Get ready for a new buzzphrase to take over the crypto space.
Ethereum co-founder Vitalik Buterin co-wrote a 37-page paper this month laying out how Ethereum's future will center around an ecosystem called a Decentralized Society.
A key aspect of this theoretical future is "soulbound tokens," which will be available for use later this year. (Yes, the name is likely derived from the World of Warcraft's "soulbound items," which Buterin has previously praised.)
SBTs are non-fungible tokens (NFTs) that a person can earn based in part on their job and education history. Unlike regular NFTs, they're non-transferable (though people can revoke them if they choose.) SBTs would represent a person's reputation and accomplishments, a kind of "extended resume," Buterin wrote.
The idea is to bolster people's social identities by customizing them with unique, non-exchangeable badges. In theory, the tokens could help solve some of the problems ravaging decentralized finance, like scams and theft.
College degrees and 'souldrops'
There are a few ways we could use these tokens in real life, according to the paper.
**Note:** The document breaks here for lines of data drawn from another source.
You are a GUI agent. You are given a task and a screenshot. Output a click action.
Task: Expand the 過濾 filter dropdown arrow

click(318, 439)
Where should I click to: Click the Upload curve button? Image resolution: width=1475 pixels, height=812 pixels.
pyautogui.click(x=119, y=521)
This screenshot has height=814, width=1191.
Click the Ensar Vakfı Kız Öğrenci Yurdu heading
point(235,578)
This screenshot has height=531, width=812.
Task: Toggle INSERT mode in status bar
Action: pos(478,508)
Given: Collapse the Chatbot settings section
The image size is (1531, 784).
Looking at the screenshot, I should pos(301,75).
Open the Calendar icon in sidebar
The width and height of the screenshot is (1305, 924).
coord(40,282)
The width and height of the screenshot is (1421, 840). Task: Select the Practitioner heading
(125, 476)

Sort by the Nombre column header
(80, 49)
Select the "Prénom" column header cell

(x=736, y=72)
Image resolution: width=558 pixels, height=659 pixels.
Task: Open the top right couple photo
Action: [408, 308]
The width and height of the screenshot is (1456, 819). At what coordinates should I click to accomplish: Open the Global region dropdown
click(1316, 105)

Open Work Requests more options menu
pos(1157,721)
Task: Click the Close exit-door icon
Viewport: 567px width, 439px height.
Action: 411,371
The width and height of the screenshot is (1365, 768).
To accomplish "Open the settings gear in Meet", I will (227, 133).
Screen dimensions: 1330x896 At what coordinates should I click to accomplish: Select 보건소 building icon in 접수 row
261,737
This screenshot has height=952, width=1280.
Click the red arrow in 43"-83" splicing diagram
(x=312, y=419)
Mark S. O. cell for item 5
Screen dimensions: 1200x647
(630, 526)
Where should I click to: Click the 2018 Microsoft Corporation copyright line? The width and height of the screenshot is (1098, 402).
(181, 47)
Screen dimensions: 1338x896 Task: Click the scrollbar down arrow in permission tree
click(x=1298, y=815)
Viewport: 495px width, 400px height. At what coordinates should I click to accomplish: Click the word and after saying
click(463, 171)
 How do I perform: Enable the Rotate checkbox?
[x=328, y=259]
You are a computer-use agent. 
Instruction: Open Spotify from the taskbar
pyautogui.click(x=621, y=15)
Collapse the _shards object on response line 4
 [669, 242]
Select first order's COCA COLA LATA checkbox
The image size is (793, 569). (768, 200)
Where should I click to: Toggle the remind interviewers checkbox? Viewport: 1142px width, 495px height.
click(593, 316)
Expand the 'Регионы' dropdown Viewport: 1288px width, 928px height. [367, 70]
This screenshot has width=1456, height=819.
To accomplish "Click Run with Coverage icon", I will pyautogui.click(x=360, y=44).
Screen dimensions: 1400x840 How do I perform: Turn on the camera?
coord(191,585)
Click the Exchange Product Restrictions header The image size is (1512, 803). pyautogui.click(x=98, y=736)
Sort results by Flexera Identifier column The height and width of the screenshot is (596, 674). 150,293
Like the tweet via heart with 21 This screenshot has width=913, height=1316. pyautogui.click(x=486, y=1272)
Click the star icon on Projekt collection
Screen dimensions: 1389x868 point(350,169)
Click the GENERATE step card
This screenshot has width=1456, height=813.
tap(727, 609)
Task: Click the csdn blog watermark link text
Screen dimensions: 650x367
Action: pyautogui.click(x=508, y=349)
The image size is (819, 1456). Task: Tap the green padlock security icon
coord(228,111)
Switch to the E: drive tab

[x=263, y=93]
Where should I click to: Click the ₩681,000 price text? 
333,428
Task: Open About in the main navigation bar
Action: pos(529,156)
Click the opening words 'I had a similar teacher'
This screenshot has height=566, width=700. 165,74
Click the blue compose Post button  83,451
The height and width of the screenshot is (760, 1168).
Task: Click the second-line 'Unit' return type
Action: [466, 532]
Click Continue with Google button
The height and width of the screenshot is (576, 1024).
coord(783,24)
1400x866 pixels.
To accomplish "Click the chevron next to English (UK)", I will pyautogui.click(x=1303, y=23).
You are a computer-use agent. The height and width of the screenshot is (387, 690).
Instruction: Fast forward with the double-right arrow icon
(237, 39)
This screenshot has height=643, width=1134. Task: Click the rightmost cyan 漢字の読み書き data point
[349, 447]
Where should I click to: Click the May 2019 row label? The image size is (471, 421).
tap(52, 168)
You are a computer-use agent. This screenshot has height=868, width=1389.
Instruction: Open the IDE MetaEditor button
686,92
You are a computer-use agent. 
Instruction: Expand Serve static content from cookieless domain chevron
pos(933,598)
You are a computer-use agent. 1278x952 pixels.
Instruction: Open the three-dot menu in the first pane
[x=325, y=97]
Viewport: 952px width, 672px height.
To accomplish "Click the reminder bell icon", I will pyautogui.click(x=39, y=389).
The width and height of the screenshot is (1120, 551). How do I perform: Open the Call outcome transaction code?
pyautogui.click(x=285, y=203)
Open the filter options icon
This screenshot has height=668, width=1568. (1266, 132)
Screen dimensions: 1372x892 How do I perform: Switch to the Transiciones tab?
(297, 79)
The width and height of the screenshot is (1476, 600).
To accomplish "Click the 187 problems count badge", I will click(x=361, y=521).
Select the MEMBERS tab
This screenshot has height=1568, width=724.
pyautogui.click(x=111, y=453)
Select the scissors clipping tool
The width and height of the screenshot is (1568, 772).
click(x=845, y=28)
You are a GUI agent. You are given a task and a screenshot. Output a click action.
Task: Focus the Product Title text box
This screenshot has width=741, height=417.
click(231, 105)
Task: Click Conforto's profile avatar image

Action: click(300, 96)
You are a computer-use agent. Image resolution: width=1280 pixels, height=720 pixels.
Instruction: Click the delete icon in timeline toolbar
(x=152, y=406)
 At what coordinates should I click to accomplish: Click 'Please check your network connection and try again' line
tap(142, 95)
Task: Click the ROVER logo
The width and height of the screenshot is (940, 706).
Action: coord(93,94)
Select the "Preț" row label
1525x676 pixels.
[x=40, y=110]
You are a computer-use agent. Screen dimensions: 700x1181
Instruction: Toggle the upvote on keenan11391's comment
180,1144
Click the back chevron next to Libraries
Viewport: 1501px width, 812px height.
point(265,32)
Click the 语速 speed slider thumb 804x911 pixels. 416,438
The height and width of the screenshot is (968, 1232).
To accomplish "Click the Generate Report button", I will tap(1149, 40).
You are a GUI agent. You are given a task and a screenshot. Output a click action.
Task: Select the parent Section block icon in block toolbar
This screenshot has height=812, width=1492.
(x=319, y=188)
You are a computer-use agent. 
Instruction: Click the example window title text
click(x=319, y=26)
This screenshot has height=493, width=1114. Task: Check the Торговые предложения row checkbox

Suppose universities started issuing degrees as soulbound tokens, employers began giving SBTs to workers, or event organizers dole out SBTs to attendees, those credentials could make it more difficult for scammers to impersonate someone and easier for prospective employers to verify history or training when considering hiring.
The tokens could help Decentralized Autonomous Organizations, or groups without a hierarchy or singular leader, more easily summon members for an event or cause. An environmentally-minded DAO, for example, could airdrop SBTs to people that already have environmental action SBTs as a recruitment tactic. Buterin has dubbed these as "souldrops."
A person's SBTs would then be validated by other "souls," or people who can vouch for you and the credential or accomplishment you're earning a token for, similar to how a LinkedIn connection can verify a skill of yours. All of these would be stored a wallet and on the blockchain, not unlike software wallets used for crypto and NFTs today.
So... what's the point?
According to Buterin and his co-authors, SBTs could specifically help push Web3 forward by decreasing reliance on centralized companies and giving people more ownership of their digital selves.
NFT artists are often forced to rely on centralized places like Twitter or OpenSea to sell their work, the paper says, and many crypto users depend on software wallets controlled by the companies like Coinbase instead of truly decentralized wallets.
SBTs could also help distribute some of the wealth-obsessed aspects of crypto culture that have infringed upon what enthusiasts say is the real decentralized movement.
For one, NFTs are transferable and whoever owns them can sell them to others. For example, if colleges doled out degrees in the form of NFTs, they could theoretically also sell them online to people who didn't attend college and complete their programs.
That risk is, in theory, abated with SBTs — it'd be more difficult for people to buy their status and achievements.
As Buterin wrote in his January post discussing World of Warcraft's soulbound items, "making more items in the crypto space 'soulbound' can be one path toward an alternative, where NFTs can represent much more of who you are and not just what you can afford."